━━ TEXT FOR ANALYSIS

I never play with my firearms and I reinvent them separately from reinventing wheels. And I have reinvented wheels and improved them. Now I'm working on reinventing and improving my firearms.


Why not? Like clothing, firearms sometimes need to be tailor fit for your needs.


I don't take my firearms apart to play with them. I take them apart to clean, lubricate, and improve them.


Agreed.



But why not unload them? The testing that I've performed shows that with reasonable quality ammunition, it is unlikely that loading and unloading magazines will cause any bullet setback or any harm to the ammunition


Agreed. My eight 12rd magazines aren't enough. I need to buy 4 more.

And in honor of the former vice president, maybe I should should buy a couple of 50rd drum magazines. Load the 50 round mag, then put it in a sock and you've got a reliable weapon.

I don't yet know what kind of set the Sig magazine springs will take in time. I need to do some acellerated life testing on Sig's magazine springs. For that I just bought some brass rod to make the testing jigs that I will need to test not only Sig's magazines springs, but also ISMI's magazine springs, and also MagGuts magazine springs. And my spring force gauge just arived. That will also allow me to do recoil spring testing and trigger testing.

━━━━
━━ PROVIDED MATERIAL

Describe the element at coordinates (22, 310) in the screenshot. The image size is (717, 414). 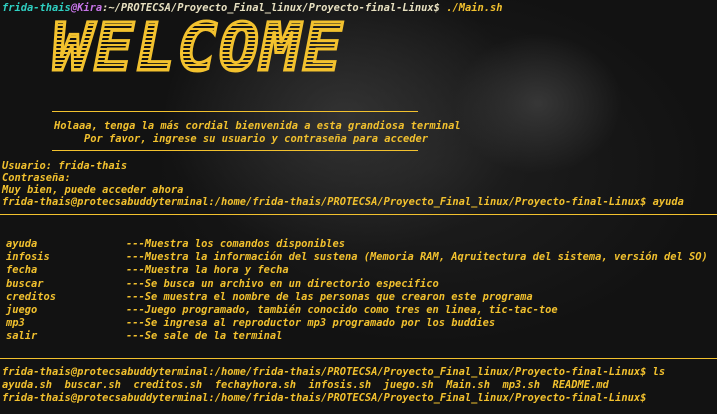
I see `command-name: juego` at that location.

━━━━

> **EXERCISE DESCRIPTION**
List the makers whose magazine springs the writer of the post about firearms plans to test.

> **SOLUTION**
Sig, ISMI, MagGuts